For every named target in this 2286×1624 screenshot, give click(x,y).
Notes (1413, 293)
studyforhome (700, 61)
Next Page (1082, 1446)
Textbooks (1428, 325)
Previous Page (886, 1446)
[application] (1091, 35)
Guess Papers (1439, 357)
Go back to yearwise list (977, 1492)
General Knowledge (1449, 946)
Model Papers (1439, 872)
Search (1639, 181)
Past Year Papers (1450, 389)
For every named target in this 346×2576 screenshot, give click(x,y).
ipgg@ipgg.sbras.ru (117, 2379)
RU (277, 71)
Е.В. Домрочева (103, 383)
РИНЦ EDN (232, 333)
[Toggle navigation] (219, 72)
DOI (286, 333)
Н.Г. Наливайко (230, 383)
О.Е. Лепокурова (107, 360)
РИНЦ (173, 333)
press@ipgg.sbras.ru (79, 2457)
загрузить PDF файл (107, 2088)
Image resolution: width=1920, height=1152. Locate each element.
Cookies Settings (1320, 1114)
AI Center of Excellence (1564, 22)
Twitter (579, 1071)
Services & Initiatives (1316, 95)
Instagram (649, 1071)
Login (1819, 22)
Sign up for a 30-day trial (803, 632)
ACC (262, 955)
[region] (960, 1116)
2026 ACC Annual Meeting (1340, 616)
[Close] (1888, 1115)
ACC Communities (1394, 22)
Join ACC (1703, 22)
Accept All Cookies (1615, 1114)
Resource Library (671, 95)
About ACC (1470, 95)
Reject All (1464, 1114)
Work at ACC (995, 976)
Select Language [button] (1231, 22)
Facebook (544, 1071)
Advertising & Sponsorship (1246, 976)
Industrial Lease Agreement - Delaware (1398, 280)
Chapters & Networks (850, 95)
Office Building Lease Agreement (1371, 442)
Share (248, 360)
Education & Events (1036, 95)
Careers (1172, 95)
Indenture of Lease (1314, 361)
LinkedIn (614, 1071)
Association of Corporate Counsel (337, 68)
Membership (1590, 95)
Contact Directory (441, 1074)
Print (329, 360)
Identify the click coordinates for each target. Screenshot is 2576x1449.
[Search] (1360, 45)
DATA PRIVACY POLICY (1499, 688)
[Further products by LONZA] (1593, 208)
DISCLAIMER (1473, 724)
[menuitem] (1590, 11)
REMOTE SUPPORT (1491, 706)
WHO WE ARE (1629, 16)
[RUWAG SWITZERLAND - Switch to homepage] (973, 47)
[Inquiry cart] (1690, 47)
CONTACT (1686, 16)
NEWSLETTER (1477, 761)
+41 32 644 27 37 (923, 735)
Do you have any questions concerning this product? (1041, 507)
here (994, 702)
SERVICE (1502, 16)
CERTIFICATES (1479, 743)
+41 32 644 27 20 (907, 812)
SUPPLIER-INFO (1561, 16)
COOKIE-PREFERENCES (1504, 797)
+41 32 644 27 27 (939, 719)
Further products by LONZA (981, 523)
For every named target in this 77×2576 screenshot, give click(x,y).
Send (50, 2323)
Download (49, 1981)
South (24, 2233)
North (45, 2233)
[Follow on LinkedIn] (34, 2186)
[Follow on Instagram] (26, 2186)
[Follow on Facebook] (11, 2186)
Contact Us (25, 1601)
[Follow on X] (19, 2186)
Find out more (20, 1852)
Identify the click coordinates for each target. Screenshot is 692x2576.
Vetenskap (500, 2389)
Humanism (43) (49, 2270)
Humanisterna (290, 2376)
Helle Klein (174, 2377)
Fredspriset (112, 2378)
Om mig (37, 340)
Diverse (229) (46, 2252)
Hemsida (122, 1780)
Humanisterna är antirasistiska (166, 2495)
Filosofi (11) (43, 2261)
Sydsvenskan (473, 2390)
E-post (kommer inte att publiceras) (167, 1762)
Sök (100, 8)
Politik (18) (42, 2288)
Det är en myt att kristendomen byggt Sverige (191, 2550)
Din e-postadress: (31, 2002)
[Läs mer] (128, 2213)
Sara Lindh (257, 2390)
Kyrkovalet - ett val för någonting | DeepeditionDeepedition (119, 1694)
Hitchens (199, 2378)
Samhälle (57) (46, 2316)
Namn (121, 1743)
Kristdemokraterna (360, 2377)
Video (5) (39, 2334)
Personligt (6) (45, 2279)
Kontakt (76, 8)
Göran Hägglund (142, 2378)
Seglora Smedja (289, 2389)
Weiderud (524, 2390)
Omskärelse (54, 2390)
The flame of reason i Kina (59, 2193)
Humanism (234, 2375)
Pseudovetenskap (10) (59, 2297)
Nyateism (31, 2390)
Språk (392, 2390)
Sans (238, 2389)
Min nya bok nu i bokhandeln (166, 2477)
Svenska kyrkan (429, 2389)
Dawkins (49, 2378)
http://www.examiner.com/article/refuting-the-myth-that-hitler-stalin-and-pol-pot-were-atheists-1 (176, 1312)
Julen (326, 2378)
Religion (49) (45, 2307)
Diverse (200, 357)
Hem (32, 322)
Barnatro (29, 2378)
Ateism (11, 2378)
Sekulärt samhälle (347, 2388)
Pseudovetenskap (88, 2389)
+ + + +
» **WHAT YOU ARE ASKED TO DO**
Using only the listing above, restate exactly the lines from the line containing "Facebook (544, 1071)" through the line containing "[Follow on X] (19, 2186)", both included.

» **ANSWER AREA**
Facebook (544, 1071)
Advertising & Sponsorship (1246, 976)
Industrial Lease Agreement - Delaware (1398, 280)
Chapters & Networks (850, 95)
Office Building Lease Agreement (1371, 442)
Share (248, 360)
Education & Events (1036, 95)
Careers (1172, 95)
Indenture of Lease (1314, 361)
LinkedIn (614, 1071)
Association of Corporate Counsel (337, 68)
Membership (1590, 95)
Contact Directory (441, 1074)
Print (329, 360)
Identify the click coordinates for each target. Screenshot is 2576x1449.
[Search] (1360, 45)
DATA PRIVACY POLICY (1499, 688)
[Further products by LONZA] (1593, 208)
DISCLAIMER (1473, 724)
[menuitem] (1590, 11)
REMOTE SUPPORT (1491, 706)
WHO WE ARE (1629, 16)
[RUWAG SWITZERLAND - Switch to homepage] (973, 47)
[Inquiry cart] (1690, 47)
CONTACT (1686, 16)
NEWSLETTER (1477, 761)
+41 32 644 27 37 (923, 735)
Do you have any questions concerning this product? (1041, 507)
here (994, 702)
SERVICE (1502, 16)
CERTIFICATES (1479, 743)
+41 32 644 27 20 (907, 812)
SUPPLIER-INFO (1561, 16)
COOKIE-PREFERENCES (1504, 797)
+41 32 644 27 27 (939, 719)
Further products by LONZA (981, 523)
For every named target in this 77×2576 screenshot, give click(x,y).
Send (50, 2323)
Download (49, 1981)
South (24, 2233)
North (45, 2233)
[Follow on LinkedIn] (34, 2186)
[Follow on Instagram] (26, 2186)
[Follow on Facebook] (11, 2186)
Contact Us (25, 1601)
[Follow on X] (19, 2186)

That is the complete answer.